*ASSIGNMENT*: Output, word for word, the part of the entries that opens with the line containing "This screenshot has" and closes with the line containing "center [728, 301].", both of those lines included. Leave the pictures out of your answer.

*SOURCE MATERIAL*:
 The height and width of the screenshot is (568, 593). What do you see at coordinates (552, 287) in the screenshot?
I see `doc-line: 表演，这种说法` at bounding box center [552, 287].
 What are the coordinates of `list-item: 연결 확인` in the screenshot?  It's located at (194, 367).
...
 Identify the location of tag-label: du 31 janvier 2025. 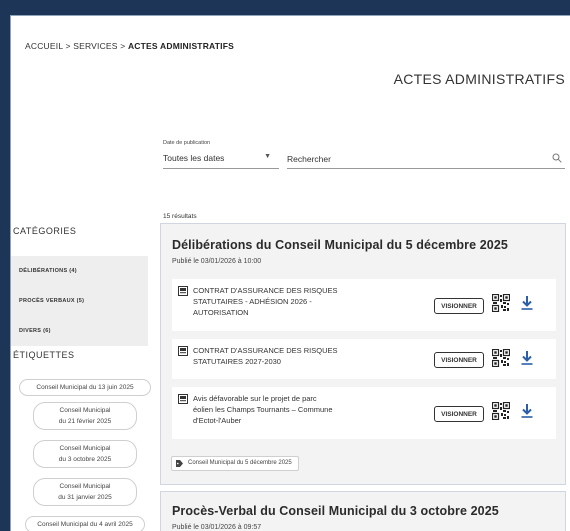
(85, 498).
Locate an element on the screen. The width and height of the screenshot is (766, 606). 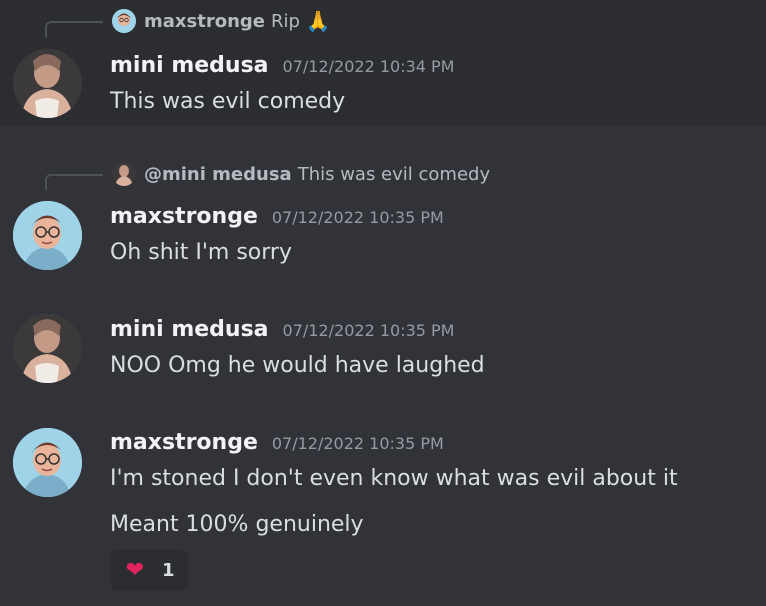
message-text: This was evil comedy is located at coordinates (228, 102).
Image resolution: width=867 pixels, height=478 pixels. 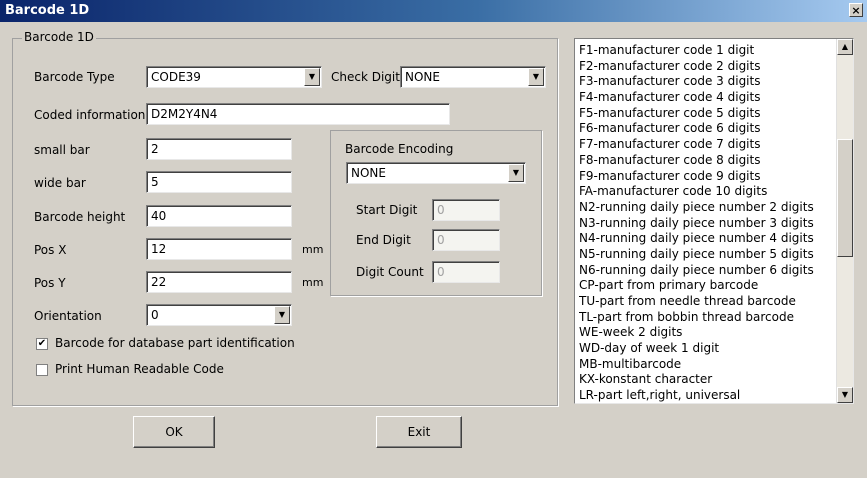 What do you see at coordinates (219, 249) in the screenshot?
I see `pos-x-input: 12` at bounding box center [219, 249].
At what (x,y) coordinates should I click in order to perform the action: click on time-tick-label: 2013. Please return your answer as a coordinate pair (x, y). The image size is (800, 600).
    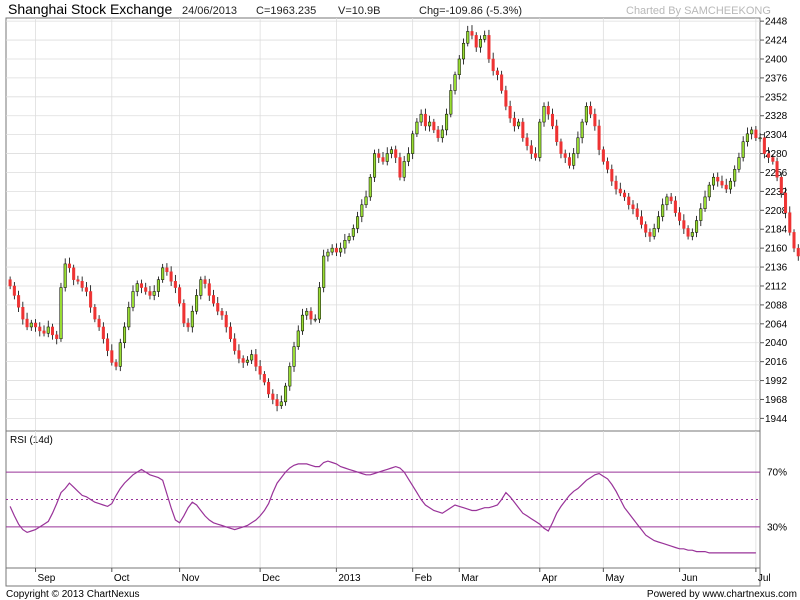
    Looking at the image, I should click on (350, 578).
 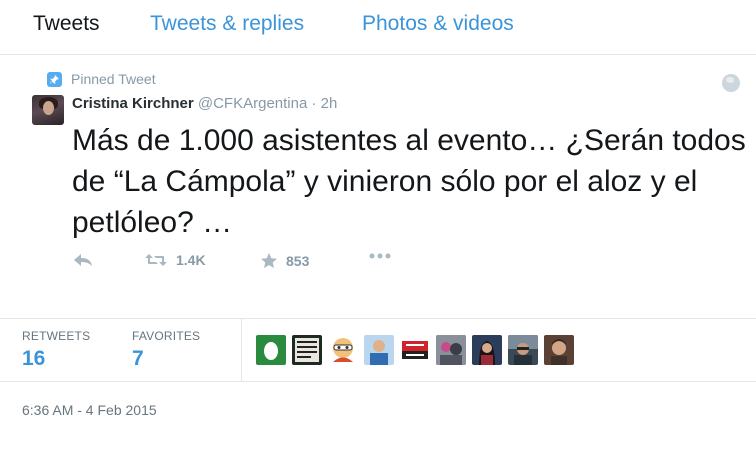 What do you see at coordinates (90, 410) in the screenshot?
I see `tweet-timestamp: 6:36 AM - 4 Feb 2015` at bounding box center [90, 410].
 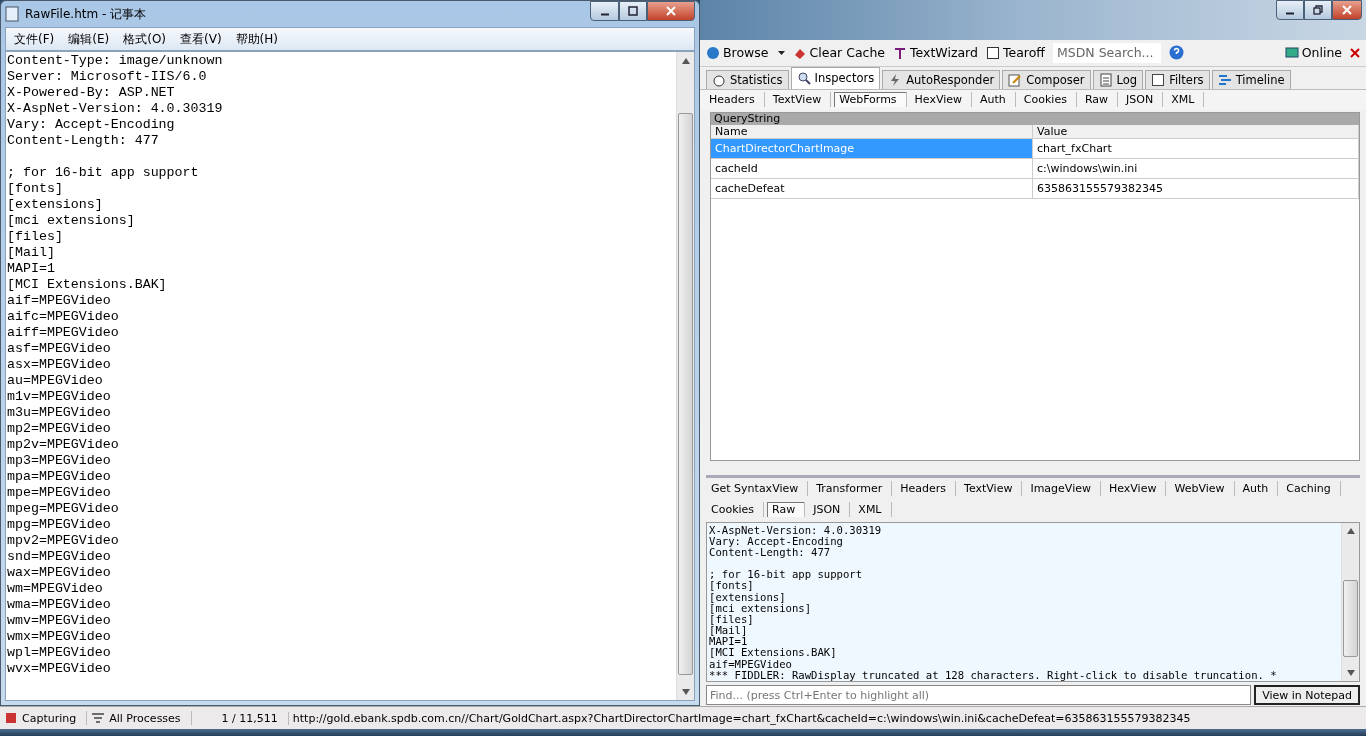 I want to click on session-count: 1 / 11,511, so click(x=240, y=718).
* * *
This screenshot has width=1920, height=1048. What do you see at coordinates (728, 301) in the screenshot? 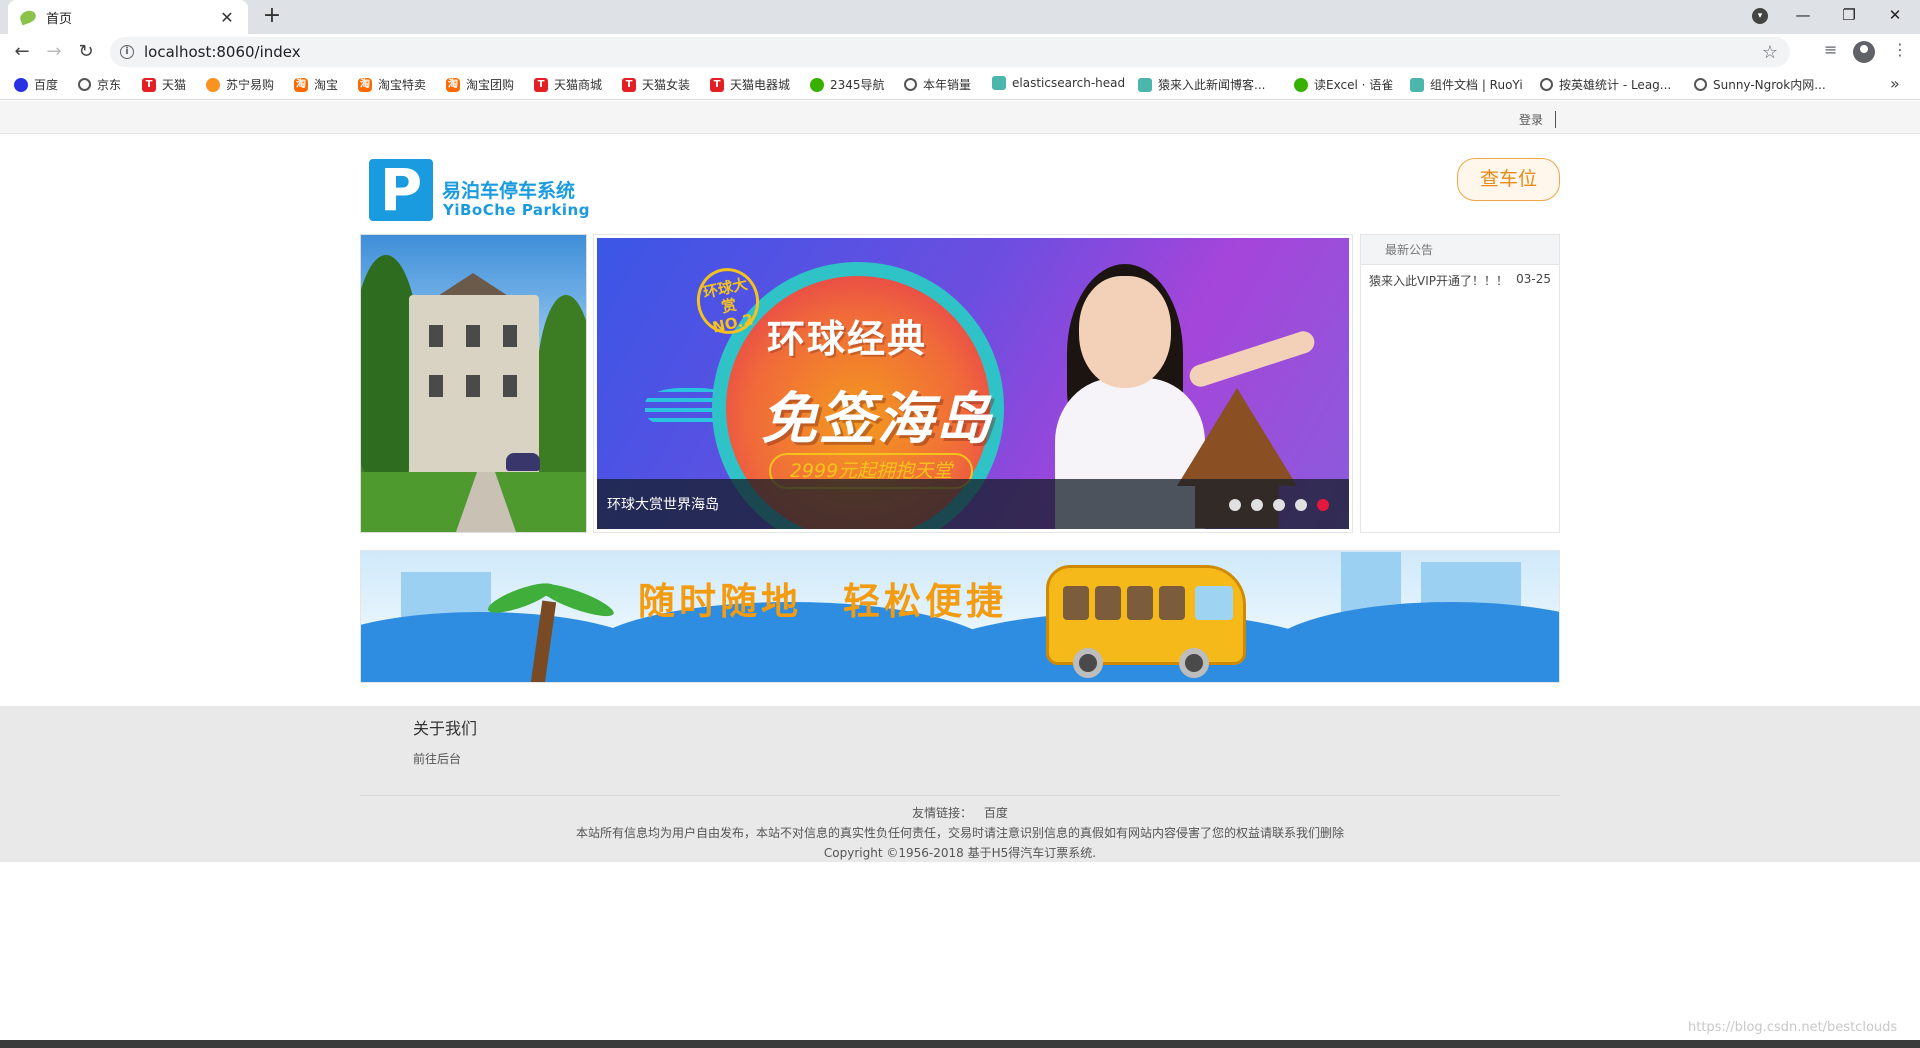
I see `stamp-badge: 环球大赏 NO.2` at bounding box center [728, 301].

*SOLUTION*:
This screenshot has width=1920, height=1048. What do you see at coordinates (728, 301) in the screenshot? 
I see `stamp-badge: 环球大赏 NO.2` at bounding box center [728, 301].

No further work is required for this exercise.